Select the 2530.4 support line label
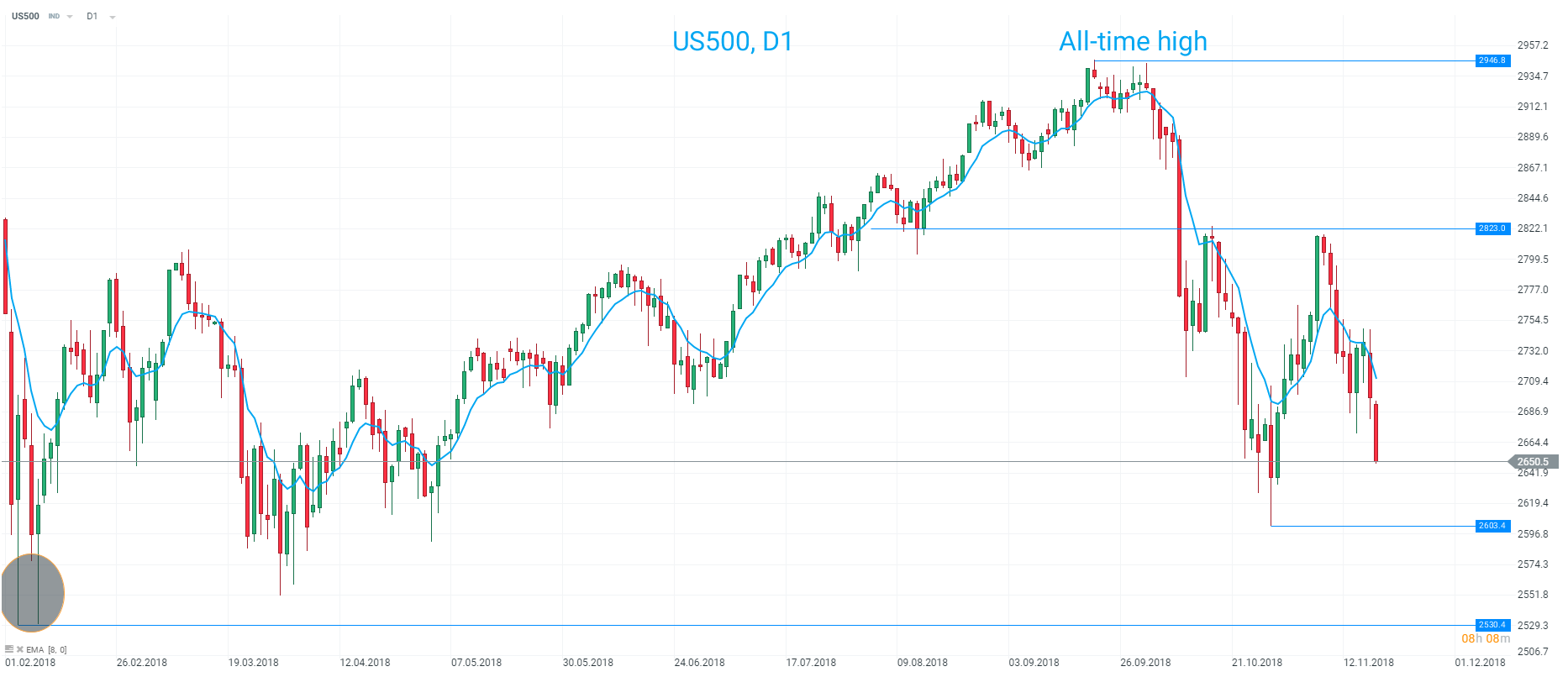Image resolution: width=1568 pixels, height=677 pixels. coord(1492,625)
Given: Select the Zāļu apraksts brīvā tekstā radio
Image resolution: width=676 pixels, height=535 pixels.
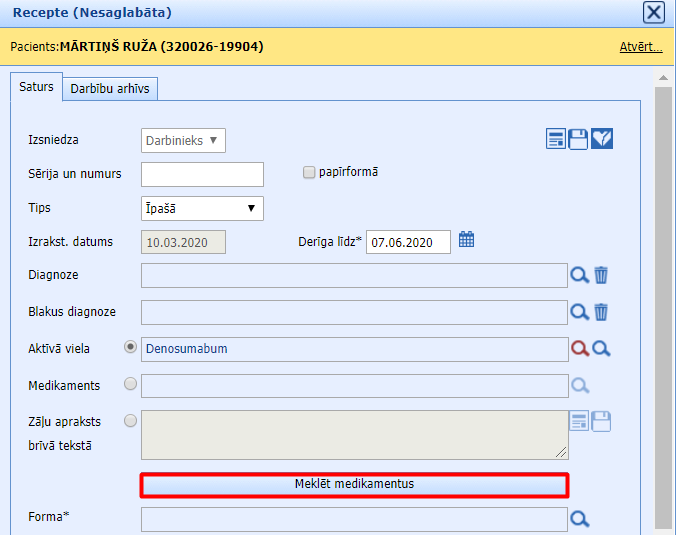Looking at the screenshot, I should click(130, 421).
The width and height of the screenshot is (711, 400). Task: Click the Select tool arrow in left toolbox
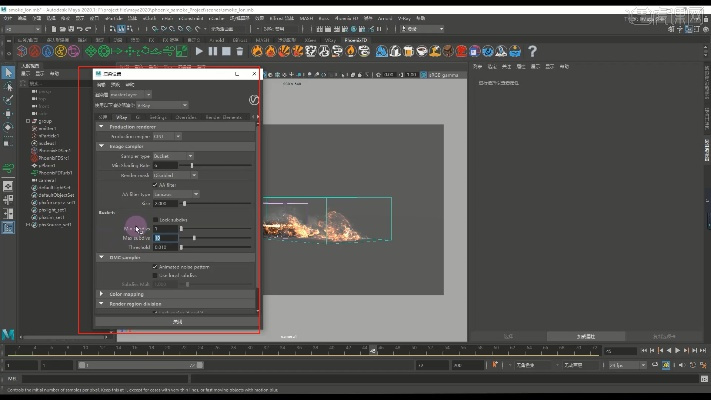click(8, 73)
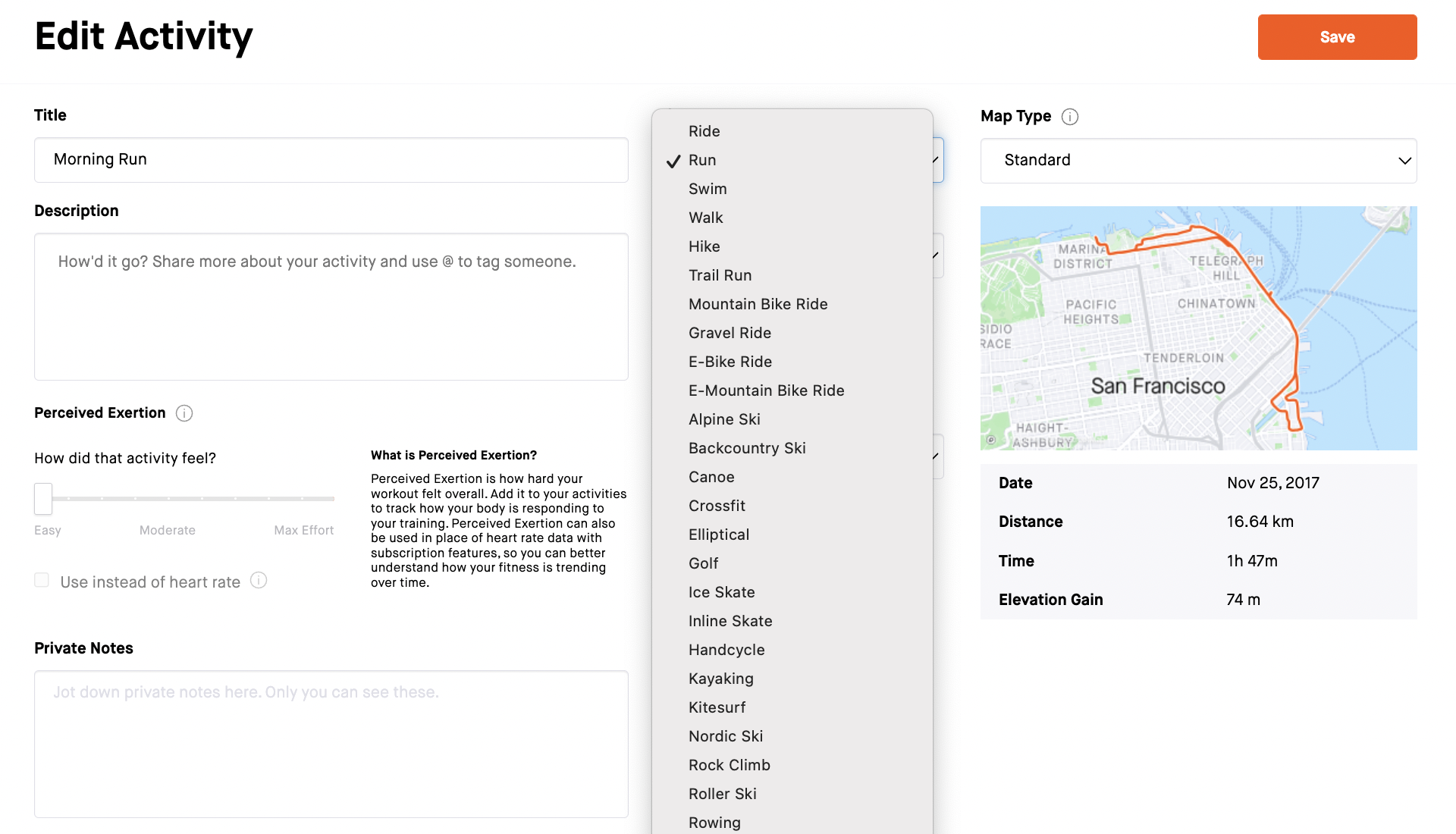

**ACTIVITY:**
Please print all of the records above exactly, omitting each picture.

**WRITTEN REPLY:**
Select the 2530.4 support line label
Image resolution: width=1568 pixels, height=677 pixels. coord(1492,625)
Given: Select the Zāļu apraksts brīvā tekstā radio
Image resolution: width=676 pixels, height=535 pixels.
Looking at the screenshot, I should click(130, 421).
The width and height of the screenshot is (711, 400). Task: Click the Select tool arrow in left toolbox
click(8, 73)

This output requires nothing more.